◆ WRITTEN PROBLEM
Extract each line of the material below that contains the string "height". Matches must be case-sensitive.

◆ RECORDS SHOWN

━━━━━━

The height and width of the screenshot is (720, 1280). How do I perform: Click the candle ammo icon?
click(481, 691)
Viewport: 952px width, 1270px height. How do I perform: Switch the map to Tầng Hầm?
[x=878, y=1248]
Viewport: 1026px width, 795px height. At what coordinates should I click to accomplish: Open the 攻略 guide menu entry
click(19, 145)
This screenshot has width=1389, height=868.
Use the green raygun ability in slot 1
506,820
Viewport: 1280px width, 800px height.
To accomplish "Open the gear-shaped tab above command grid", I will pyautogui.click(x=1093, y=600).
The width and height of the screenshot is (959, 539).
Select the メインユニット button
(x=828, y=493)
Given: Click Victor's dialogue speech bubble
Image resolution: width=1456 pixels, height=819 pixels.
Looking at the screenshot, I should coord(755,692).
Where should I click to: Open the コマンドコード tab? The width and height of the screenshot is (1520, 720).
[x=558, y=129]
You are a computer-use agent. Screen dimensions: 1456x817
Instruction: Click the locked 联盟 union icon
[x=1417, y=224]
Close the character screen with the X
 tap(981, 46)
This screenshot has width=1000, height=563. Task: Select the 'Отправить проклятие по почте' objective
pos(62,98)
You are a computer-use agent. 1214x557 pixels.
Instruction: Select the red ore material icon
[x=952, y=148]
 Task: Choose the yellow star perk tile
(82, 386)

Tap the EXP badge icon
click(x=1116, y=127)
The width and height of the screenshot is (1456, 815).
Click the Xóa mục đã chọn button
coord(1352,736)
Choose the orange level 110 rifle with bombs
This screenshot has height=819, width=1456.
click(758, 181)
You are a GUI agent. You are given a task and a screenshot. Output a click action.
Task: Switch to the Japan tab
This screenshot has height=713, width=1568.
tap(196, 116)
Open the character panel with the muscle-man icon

━━━━━━

◆ EXERCISE OUTPUT
The height and width of the screenshot is (720, 1280). How do I perform: Click the candle ammo icon?
Viewport: 952px width, 1270px height. How do I perform: Switch the map to Tầng Hầm?
Viewport: 1026px width, 795px height. At what coordinates should I click to accomplish: Open the 攻略 guide menu entry
This screenshot has width=1389, height=868.
Viewport: 1280px width, 800px height.
The width and height of the screenshot is (959, 539).
Image resolution: width=1456 pixels, height=819 pixels.
Where should I click to: Open the コマンドコード tab? The width and height of the screenshot is (1520, 720).
This screenshot has width=1000, height=563. Task: Select the 'Отправить проклятие по почте' objective
The width and height of the screenshot is (1456, 815).
This screenshot has height=819, width=1456.
This screenshot has height=713, width=1568.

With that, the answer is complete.